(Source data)

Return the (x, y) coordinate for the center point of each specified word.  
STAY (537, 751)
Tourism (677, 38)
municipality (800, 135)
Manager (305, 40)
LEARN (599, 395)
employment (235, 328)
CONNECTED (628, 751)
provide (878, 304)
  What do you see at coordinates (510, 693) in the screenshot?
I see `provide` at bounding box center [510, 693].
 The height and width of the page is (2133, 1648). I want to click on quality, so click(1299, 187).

**Objective**
Rewrite all the records above, putting "midpoint" in place of "center point" and leaving everything else unchanged.

**Answer to the exercise**
Return the (x, y) coordinate for the midpoint of each specified word.  
STAY (537, 751)
Tourism (677, 38)
municipality (800, 135)
Manager (305, 40)
LEARN (599, 395)
employment (235, 328)
CONNECTED (628, 751)
provide (878, 304)
  What do you see at coordinates (510, 693) in the screenshot?
I see `provide` at bounding box center [510, 693].
 The height and width of the page is (2133, 1648). I want to click on quality, so click(1299, 187).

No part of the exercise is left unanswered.